For much of the past year, the auto industry has boasted, to considerable acclaim from the corporate press, about its decision to divert a small portion of its industrial capacity towards the creation of ventilators, face shields and other safety equipment. The most bombastic promotion has come from the Detroit Free Press, which compared it to the measures during World War II to mobilize the entire economy of the country to produce bombers, tanks and other weapons of war. In reality, this was always first and foremost a public relations ploy by the auto companies, meant above all to facilitate the reopening of auto plants after a wildcat strike forced the industry in North America to close last March.

Fiat Chrysler/Stellantis announced last March that it would begin producing face masks for US healthcare workers out of one of its plants in China.
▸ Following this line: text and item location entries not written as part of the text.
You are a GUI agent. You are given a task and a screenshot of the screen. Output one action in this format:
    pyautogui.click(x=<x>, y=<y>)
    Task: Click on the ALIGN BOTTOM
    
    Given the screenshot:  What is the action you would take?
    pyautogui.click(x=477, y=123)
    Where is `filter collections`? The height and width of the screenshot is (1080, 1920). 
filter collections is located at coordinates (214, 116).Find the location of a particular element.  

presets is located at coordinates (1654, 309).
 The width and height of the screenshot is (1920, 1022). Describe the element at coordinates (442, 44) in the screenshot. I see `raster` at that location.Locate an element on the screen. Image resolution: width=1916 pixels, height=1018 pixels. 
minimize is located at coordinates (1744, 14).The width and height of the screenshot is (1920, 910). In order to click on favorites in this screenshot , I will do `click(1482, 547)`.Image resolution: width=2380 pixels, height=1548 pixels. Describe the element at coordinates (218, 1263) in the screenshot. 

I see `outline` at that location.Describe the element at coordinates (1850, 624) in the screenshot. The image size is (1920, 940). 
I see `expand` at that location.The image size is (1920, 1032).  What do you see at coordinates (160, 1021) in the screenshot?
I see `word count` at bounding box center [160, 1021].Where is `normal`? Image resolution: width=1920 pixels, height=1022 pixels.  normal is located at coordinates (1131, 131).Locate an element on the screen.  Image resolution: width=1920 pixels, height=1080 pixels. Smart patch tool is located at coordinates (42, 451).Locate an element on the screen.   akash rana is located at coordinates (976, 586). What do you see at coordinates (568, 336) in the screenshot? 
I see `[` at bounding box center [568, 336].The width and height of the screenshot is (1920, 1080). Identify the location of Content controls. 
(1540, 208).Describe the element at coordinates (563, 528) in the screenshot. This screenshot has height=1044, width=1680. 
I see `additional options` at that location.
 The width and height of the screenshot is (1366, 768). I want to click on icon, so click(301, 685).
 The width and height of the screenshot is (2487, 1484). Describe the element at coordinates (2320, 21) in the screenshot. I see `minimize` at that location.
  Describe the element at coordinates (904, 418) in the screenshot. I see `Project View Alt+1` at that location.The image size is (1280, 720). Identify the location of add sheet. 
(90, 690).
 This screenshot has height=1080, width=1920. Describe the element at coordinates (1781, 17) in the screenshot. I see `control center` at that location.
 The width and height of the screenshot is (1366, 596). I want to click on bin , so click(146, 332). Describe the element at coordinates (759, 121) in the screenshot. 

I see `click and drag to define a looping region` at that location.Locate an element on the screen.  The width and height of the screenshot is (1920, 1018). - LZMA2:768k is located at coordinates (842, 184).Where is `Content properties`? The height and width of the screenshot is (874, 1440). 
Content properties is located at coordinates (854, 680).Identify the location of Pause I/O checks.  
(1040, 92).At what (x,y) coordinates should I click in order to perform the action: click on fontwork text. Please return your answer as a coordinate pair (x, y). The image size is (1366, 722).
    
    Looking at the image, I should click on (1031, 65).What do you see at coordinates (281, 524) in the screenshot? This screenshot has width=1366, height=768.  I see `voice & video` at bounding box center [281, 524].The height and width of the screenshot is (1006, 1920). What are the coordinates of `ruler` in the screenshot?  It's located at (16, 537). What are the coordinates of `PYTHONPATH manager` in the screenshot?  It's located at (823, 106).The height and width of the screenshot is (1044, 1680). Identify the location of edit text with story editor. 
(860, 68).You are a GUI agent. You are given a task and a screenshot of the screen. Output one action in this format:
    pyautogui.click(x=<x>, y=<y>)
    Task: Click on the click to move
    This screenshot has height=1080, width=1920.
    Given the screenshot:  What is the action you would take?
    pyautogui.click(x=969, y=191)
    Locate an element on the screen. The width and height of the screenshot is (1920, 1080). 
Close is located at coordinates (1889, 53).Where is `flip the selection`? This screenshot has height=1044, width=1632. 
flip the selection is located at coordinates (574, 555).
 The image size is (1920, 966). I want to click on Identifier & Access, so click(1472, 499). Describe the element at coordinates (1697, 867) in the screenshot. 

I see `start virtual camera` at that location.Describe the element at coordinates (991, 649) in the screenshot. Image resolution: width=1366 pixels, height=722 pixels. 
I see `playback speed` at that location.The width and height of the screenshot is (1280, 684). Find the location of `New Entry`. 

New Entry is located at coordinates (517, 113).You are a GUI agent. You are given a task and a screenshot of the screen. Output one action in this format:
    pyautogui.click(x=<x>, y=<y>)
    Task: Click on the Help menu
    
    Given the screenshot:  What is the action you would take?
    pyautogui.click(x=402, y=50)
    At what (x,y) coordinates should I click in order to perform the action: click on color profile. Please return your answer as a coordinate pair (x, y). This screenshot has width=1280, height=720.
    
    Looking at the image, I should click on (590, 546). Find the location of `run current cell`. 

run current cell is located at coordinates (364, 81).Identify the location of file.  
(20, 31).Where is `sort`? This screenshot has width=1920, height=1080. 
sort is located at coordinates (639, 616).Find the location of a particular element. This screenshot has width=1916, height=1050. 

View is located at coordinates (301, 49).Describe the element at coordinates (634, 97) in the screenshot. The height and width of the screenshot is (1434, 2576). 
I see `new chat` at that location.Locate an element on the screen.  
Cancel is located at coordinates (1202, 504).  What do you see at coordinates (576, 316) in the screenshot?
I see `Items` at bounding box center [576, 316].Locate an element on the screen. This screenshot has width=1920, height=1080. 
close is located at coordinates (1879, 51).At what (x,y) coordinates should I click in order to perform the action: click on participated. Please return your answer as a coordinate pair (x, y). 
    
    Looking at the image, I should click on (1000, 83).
It is unclear at this point whether the masks at Sterling Stamping are of the same design which the company is producing for healthcare workers.

Regardless, autoworkers must be provided with N95 masks or better. However, even if higher quality masks are distributed, there are no conditions under which the auto industry and other nonessential industries can be operated safely. Workers must demand the closure of nonessential production as well as schools, with full compensation for laid-off workers, to prevent further infections and death. This requires as well full support by autoworkers for the struggle of Chicago teachers, who are resisting demands by the administration of Democratic Mayor Lori Lightfoot for a return to in-person instruction.